Los sindicatos redoblan la presión y convocan huelga indefinida
Los sindicatos con representación en el comité de empresa —UGT, CGT, SIPA, ATP y UTIL—, con la excepción de CC.OO., acordaron el martes iniciar los trámites para una huelga indefinida a partir del 24 de agosto. Esta decisión llega tras rechazar el preacuerdo alcanzado por CC.OO. con la dirección, que no satisface al resto de centrales. La huelga actual, que arrancó el 1 de julio en Getafe y se extendió a todos los centros españoles, se mantendrá hasta el 31 de julio. Como agosto es un mes de baja actividad por las vacaciones, el retraso acumulado se acercará a los dos meses, justo en un momento en que la compañía había ordenado acelerar las cadencias de producción de algunos modelos, como el A320neo y el C295, para pasar de diez a trece unidades anuales.
Este jueves 23 de julio, los trabajadores han convocado una marcha en Sevilla que partirá de la Puerta de Jerez y culminará en la Plaza Nueva. Es una nueva muestra de la determinación del colectivo, que no está dispuesto a ceder en sus reivindicaciones mientras la dirección mantenga su postura.

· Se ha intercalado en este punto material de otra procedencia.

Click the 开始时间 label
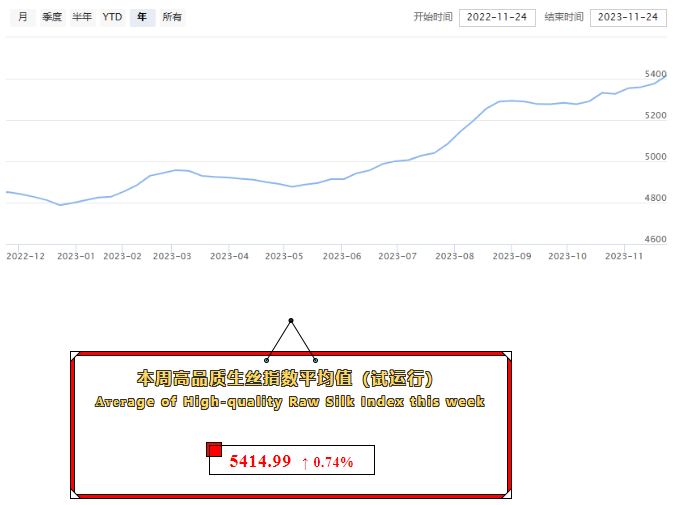This screenshot has height=505, width=676. [433, 17]
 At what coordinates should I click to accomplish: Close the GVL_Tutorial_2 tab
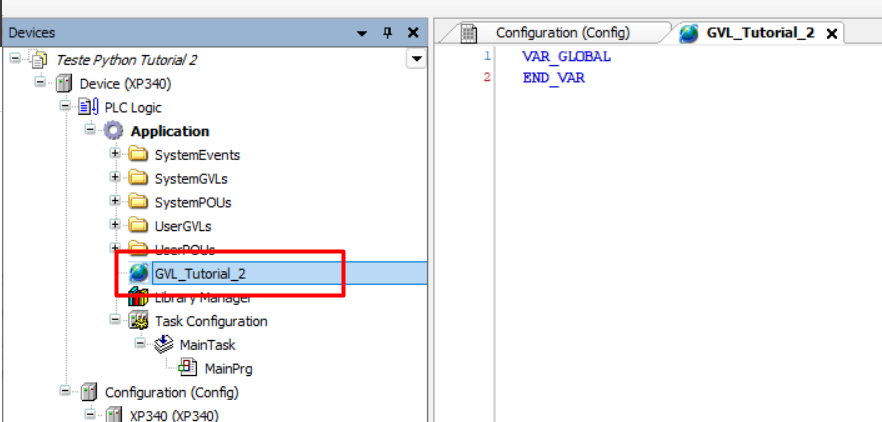coord(831,34)
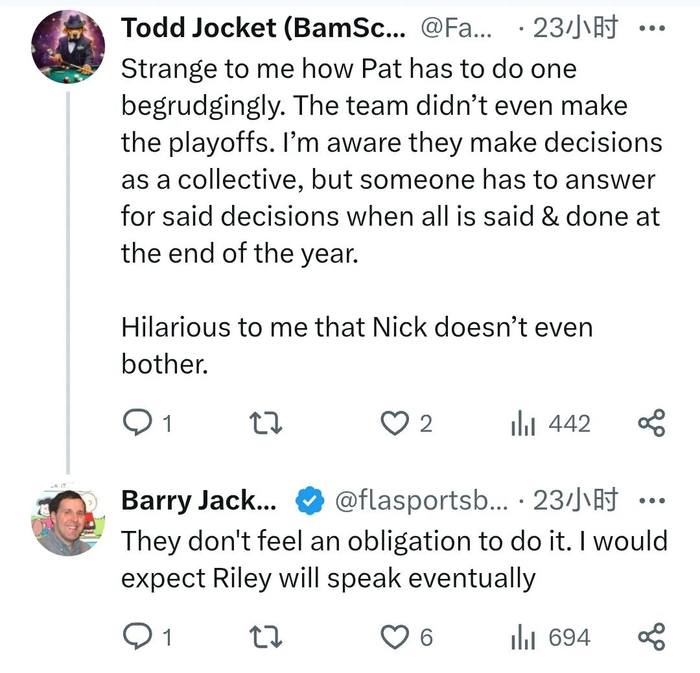This screenshot has height=673, width=700.
Task: Click the blue verified badge
Action: coord(308,499)
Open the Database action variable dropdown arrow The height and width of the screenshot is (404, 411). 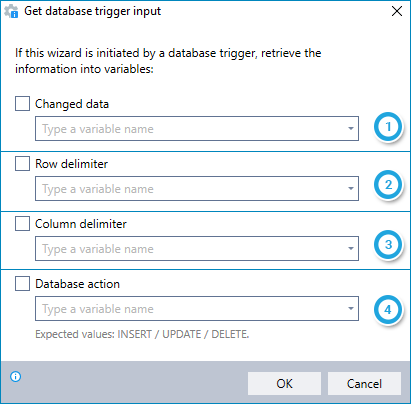pyautogui.click(x=351, y=309)
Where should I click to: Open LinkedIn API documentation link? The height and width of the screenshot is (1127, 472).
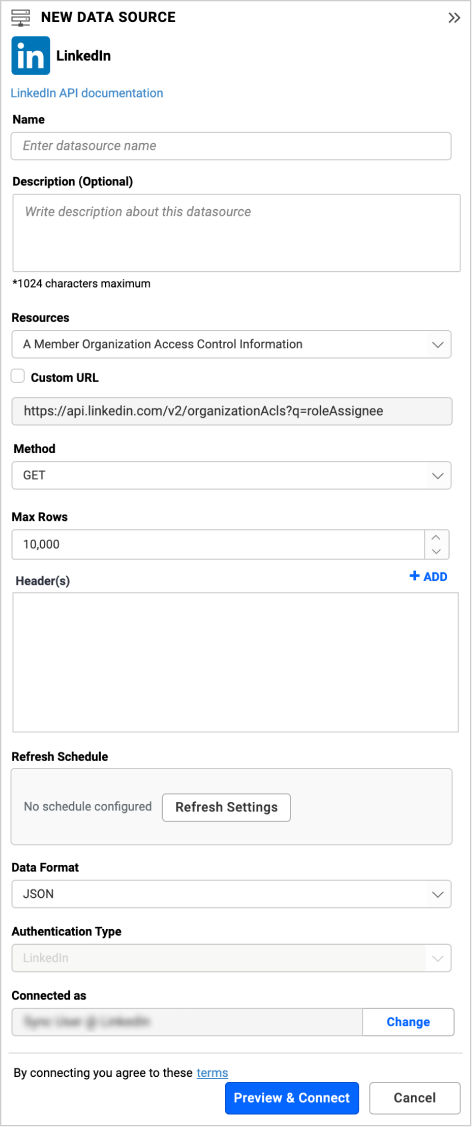[x=86, y=93]
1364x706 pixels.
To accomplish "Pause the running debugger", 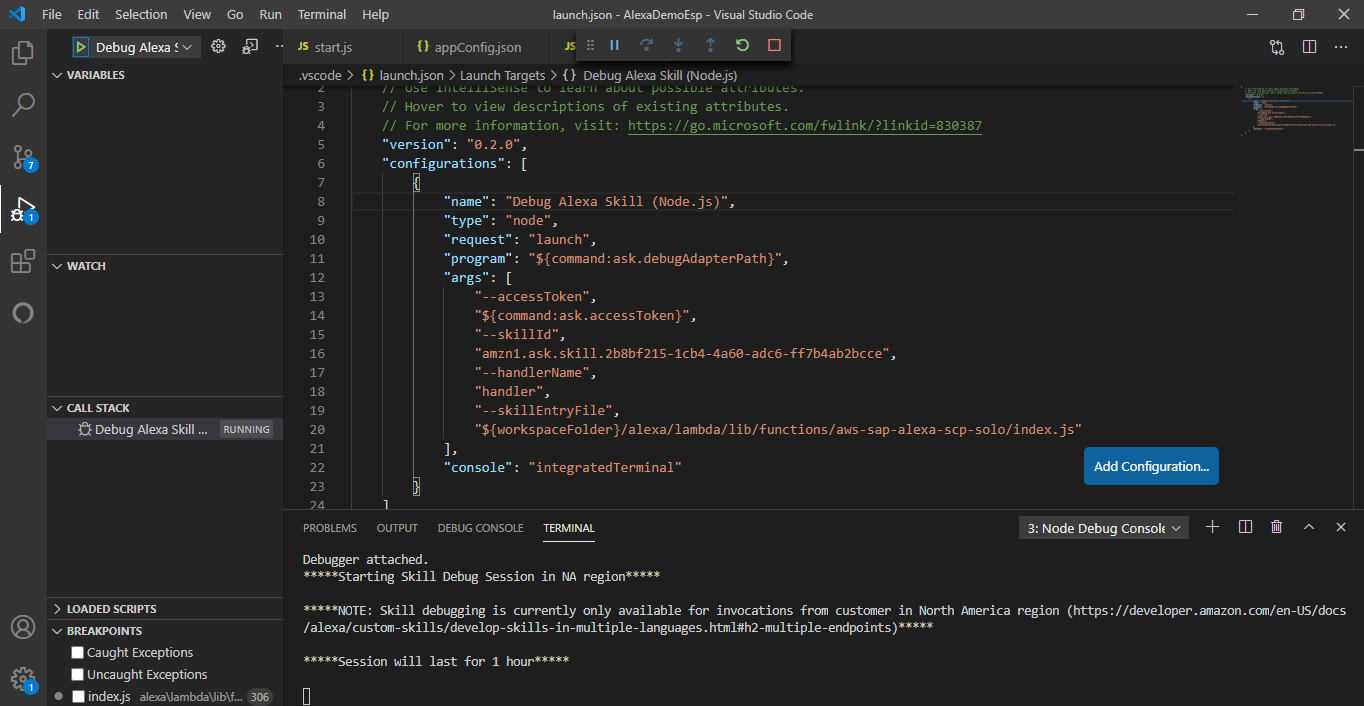I will (614, 45).
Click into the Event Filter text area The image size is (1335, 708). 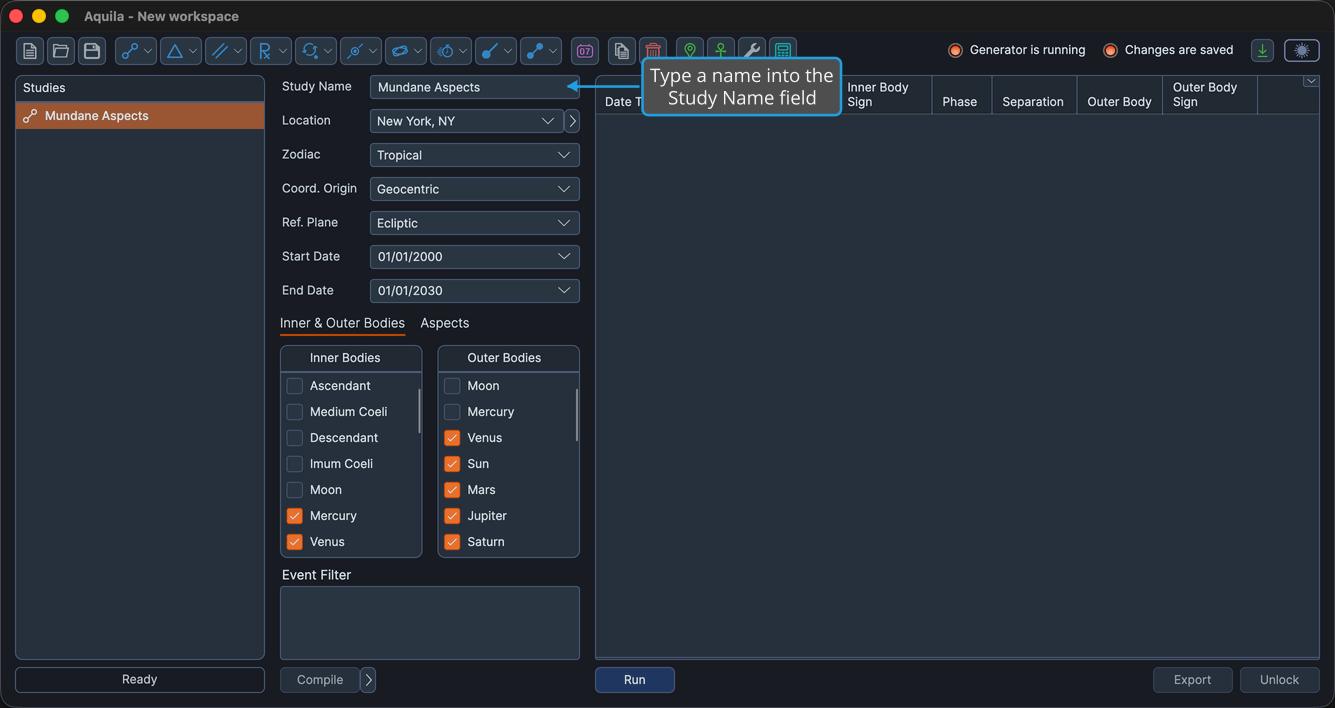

La planta de San Pablo es la única línea de ensamblaje final de los aviones A400M y C295; cada día de huelga retrasa entregas que involucran a decenas de proveedores y a la propia proyección internacional de Andalucía.
La Lectura Andaluza
Andalucía es la cuna de la industria aeronáutica española. Con más de tres décadas de tradición, el polo de Sevilla–Cádiz concentra una red de más de un centenar de empresas que dan empleo a alrededor de 12.000 trabajadores, según datos del clúster aeroespacial. La planta de San Pablo no es solo una fábrica: es el eje sobre el que gira un ecosistema que factura cientos de millones de euros y exporta tecnología a los cinco continentes. Por eso, el conflicto laboral que hoy sacude a Airbus trasciende el ámbito de una negociación de convenio.
Para los andaluces, la paralización de la cadena de suministro significa no solo el riesgo de perder pedidos o de sufrir un ajuste temporal del empleo, sino también la posible ralentización de un sector que ha sido clave en la modernización industrial de la comunidad. Muchas de esas empresas auxiliares están en municipios pequeños o medianos de las provincias de Sevilla y Cádiz; son el sustento de familias enteras. La capacidad de recuperación de la actividad tras un paro largo no es inmediata: las validaciones, las auditorías de calidad y los plazos contractuales exigentes convierten cualquier interrupción en un desafío mayúsculo.
La proyección a corto plazo es incierta. Si la huelga indefinida arranca el 24 de agosto, coincidirá con el final de la pausa vacacional y podría mantener el tapón durante septiembre, un mes crítico para alcanzar las metas anuales de producción. Mientras los sindicatos presionan con una marcha esta tarde en el centro de Sevilla, la patronal y la dirección de Airbus guardan silencio. El sector confía en que las partes vuelvan a la mesa de negociación antes de que la situación se enquiste. De lo contrario, las consecuencias se dejarán sentir no solo en los balances de la compañía, sino en la economía real de miles de hogares andaluces.